"We care about your privacy!"

Us and our ONE THOUSAND, FIVE HUNDRED AND EIGHTY FOUR "partners". Hah ha!

Also fuck off!

Also I just switched off JS and read your fucking article anyway. What you and your partners gonna do about that? 🤪

In the real world still, if a person says to you, "This is my partner", that basically means something like, "If you trust me, you can trust them" and/or "this person can speak on my behalf because they know me really well".

But online "partner" apparently now just means "a collection of companies whose names I could not even recount without looking them up in a database or spreadsheet I have somewhere".

I only share my economy with one person and my highest level of trust is with that same person. It's my wife. She is the one person in this world I would give the label "partner".

Apparently I am holding myself back. I need to collect a few more thousand partners.

Here is a fun thing. I work for Vivaldi Browser. Load any of our websites and you see no cookie banner and no mention of partners.

https://vivaldi.com

"But wait" you say, "didn't those terrible Europeans mandate the cookie banner!?"

No, no they did not. We do not need a cookie banner because we are not selling all your shit to every company under the sun.

Also those sites with cookie banners are just doing malicious compliance. This was never about the EU requiring cookie banners!

Vivaldi Browser | Powerful, Personal and Private web browser

It’s a web browser. But fun. It comes with a bunch of clever features built-in. It’s super flexible and does not track you. Get the Vivaldi browser for desktop, mobile, and your car!

Vivaldi Browser

The one wierd trick to not having a cookie banner is… wait for it… Do not sell out your users!

Who knew!?

@ruari While I agree on principle, iiuc are there not perfectly valid exceptions to this? If you are a manufacturer, you may need to pass on a person's address to a logistics company for delivery. If you're e-commerce, you may need to pass the address to the manufacturer and logistics firm and whoever else is down that chain. Etc

@txtx @ruari To pass a person's address you don't need cookies. So no cookie banner.

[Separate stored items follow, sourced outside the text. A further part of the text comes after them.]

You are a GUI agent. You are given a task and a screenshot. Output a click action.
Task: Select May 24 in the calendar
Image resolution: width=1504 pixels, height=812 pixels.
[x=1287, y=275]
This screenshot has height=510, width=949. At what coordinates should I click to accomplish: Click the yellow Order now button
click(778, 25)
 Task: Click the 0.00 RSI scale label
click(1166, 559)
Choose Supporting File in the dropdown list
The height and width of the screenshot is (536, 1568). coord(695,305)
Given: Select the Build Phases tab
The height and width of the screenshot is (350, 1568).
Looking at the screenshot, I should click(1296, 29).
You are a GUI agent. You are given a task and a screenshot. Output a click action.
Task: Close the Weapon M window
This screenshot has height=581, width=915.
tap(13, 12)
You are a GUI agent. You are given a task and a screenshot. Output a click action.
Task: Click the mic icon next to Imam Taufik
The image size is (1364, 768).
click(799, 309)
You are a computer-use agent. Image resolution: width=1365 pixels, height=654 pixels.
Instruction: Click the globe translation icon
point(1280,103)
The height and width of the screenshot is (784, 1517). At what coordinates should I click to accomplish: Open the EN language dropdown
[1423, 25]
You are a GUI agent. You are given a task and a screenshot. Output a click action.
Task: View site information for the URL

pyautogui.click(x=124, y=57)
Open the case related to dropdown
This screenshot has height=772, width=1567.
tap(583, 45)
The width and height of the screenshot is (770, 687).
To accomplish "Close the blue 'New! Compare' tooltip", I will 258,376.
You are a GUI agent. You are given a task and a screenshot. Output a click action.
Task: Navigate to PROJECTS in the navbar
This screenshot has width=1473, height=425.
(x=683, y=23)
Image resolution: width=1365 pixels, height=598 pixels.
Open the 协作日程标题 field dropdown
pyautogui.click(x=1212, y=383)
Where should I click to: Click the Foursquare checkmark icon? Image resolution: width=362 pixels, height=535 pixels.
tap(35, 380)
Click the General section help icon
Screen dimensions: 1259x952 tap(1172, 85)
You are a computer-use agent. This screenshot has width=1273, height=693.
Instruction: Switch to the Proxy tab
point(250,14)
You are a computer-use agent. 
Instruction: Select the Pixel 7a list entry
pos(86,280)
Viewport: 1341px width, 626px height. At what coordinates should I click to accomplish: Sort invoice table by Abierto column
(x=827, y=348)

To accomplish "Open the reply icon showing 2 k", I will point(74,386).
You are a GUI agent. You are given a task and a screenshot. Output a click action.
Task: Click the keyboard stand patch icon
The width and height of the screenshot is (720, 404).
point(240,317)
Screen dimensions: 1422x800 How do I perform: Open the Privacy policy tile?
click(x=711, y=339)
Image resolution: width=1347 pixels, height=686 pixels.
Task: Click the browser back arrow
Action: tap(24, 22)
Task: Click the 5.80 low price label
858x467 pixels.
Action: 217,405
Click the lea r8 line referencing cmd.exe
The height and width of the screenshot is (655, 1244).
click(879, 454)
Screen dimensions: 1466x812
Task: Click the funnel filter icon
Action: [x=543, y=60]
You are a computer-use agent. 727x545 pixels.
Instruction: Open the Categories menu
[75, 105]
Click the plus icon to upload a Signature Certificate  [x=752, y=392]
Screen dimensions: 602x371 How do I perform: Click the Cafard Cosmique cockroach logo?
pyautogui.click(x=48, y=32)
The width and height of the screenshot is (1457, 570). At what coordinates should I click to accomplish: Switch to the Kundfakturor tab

It's also not required to ask for consent, if the data "processing is necessary for the performance of a contract to which the data subject is party" (Art 6 GDPR 1(b)), which would perfectly cover your described usecase. Consent was really meant as a fallback under GDPR, in the sense of "I have no legitimate good reason to process your data, but I want to do it anyway, may I?"

@pixelschubsi GDPR is not a cookie banner law. It's about data privacy and data sharing. So even if a company is not using cookies to pass private information, they still need to follow GDPR just the same. @ruari
@txtx @pixelschubsi @ruari That's actually the point of this thread. Of course the GDPR gives more rules about the data. E.g. you would need to document whom you are giving data to. But all that does not mean you need cookie banners.